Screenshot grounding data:
+++
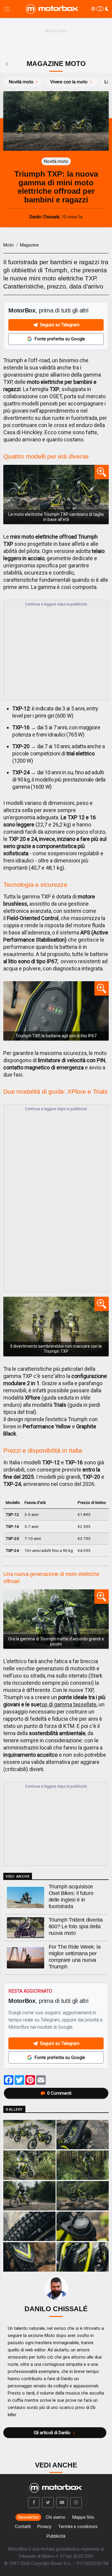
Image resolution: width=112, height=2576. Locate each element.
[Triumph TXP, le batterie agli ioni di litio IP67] (56, 1011)
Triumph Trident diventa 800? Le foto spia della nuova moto (76, 1926)
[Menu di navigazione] (7, 9)
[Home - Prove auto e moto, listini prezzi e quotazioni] (52, 9)
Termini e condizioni (77, 2526)
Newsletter (28, 2517)
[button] (34, 2502)
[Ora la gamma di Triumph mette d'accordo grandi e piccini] (56, 1619)
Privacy (44, 2526)
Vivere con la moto (69, 82)
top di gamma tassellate (68, 1704)
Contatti (23, 2526)
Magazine (29, 245)
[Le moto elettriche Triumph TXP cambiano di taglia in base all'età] (56, 494)
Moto (8, 245)
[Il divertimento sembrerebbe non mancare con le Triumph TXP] (56, 1326)
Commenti (59, 2093)
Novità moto (21, 82)
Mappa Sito (83, 2517)
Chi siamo (55, 2517)
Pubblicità (56, 2536)
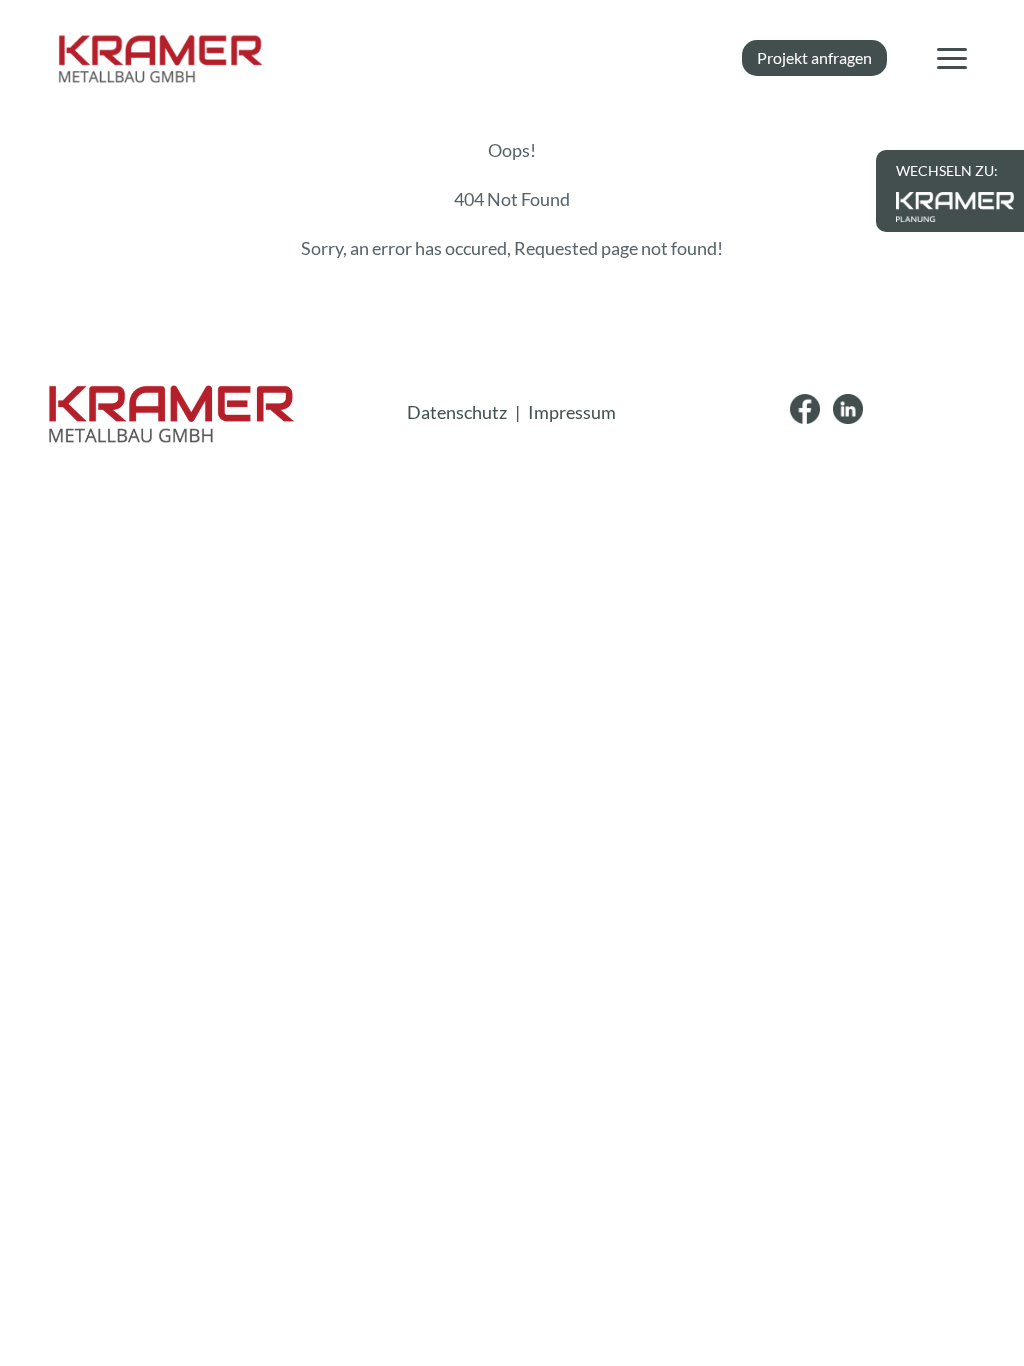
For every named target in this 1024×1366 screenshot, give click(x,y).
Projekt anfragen (814, 57)
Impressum (572, 412)
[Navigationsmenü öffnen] (952, 58)
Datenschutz (457, 412)
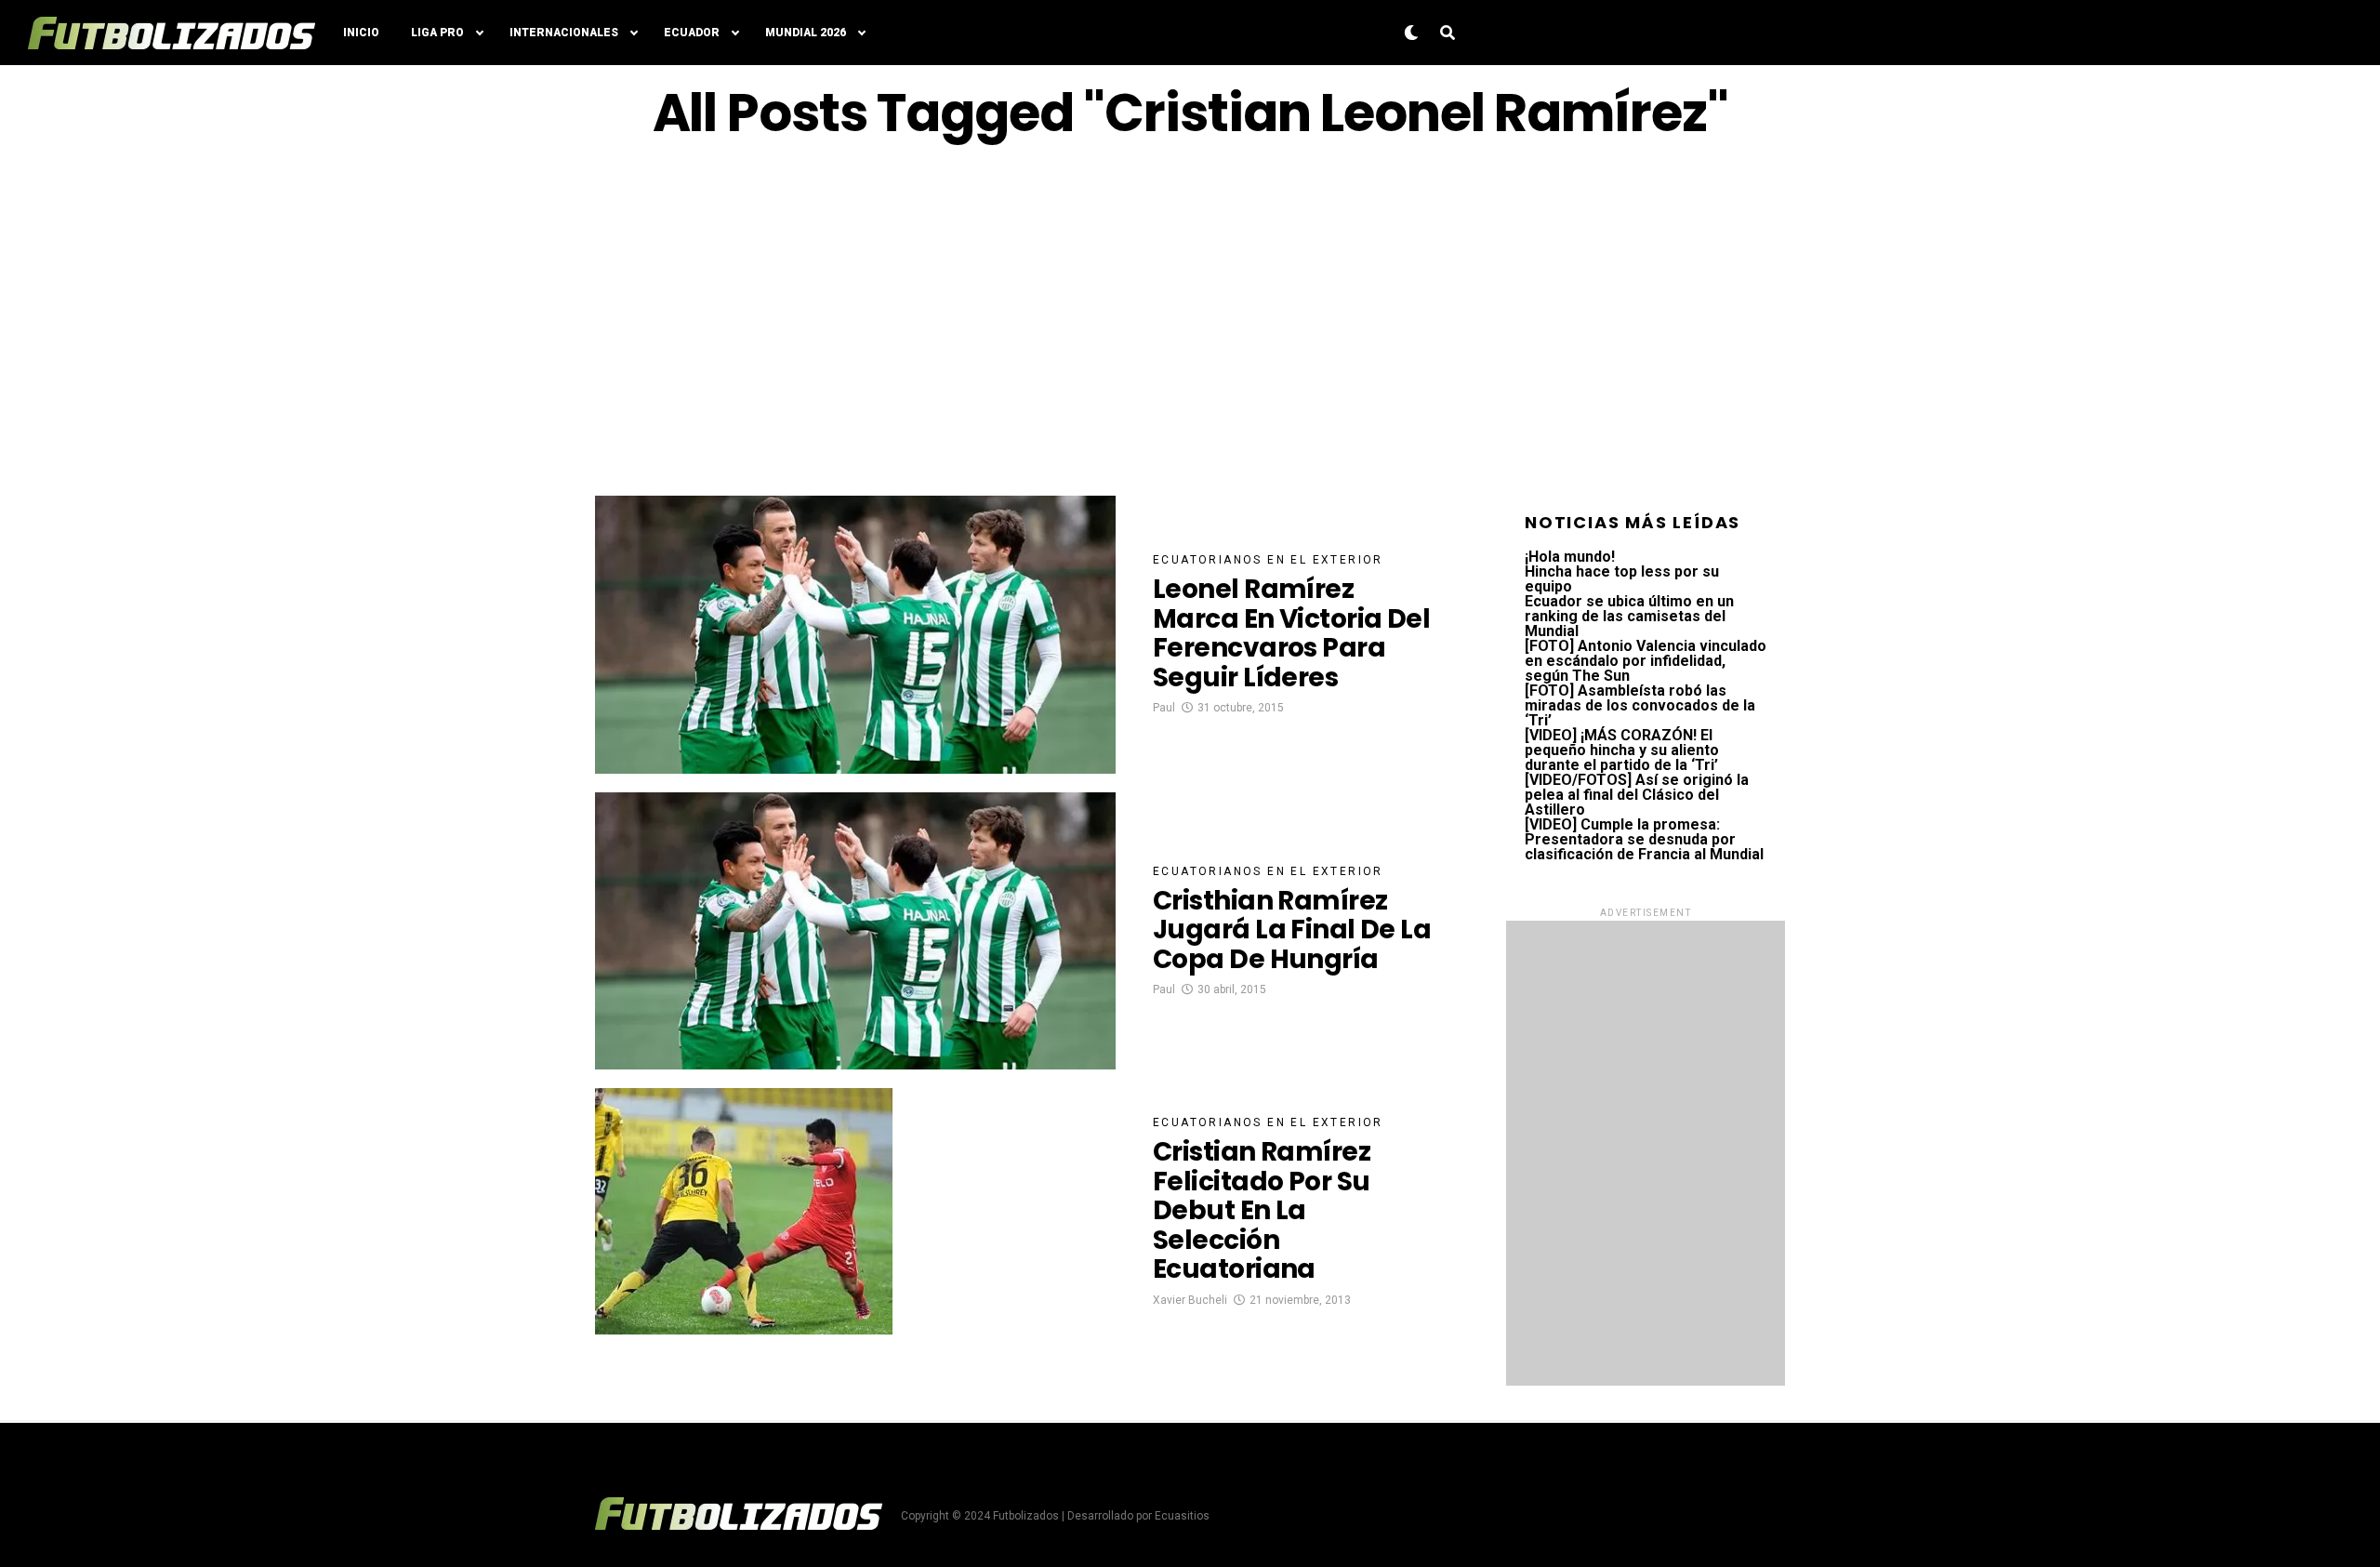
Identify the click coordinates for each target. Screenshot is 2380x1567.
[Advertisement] (1190, 319)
+++
__Required action__:
Copy every record exactly; no pictures.

__Result below__:
Image resolution: width=112, height=2576. Locate each element.
[Triumph TXP, le batterie agli ioni di litio IP67] (56, 1011)
Triumph Trident diventa 800? Le foto spia della nuova moto (76, 1926)
[Menu di navigazione] (7, 9)
[Home - Prove auto e moto, listini prezzi e quotazioni] (52, 9)
Termini e condizioni (77, 2526)
Newsletter (28, 2517)
[button] (34, 2502)
[Ora la gamma di Triumph mette d'accordo grandi e piccini] (56, 1619)
Privacy (44, 2526)
Vivere con la moto (69, 82)
top di gamma tassellate (68, 1704)
Contatti (23, 2526)
Magazine (29, 245)
[Le moto elettriche Triumph TXP cambiano di taglia in base all'età] (56, 494)
Moto (8, 245)
[Il divertimento sembrerebbe non mancare con le Triumph TXP] (56, 1326)
Commenti (59, 2093)
Novità moto (21, 82)
Mappa Sito (83, 2517)
Chi siamo (55, 2517)
Pubblicità (56, 2536)
For every named target in this 1024×1366 screenshot, give click(x,y).
Projekt anfragen (814, 57)
Impressum (572, 412)
[Navigationsmenü öffnen] (952, 58)
Datenschutz (457, 412)
Identify the click coordinates for each target. Screenshot is 2380x1567.
[Advertisement] (1190, 319)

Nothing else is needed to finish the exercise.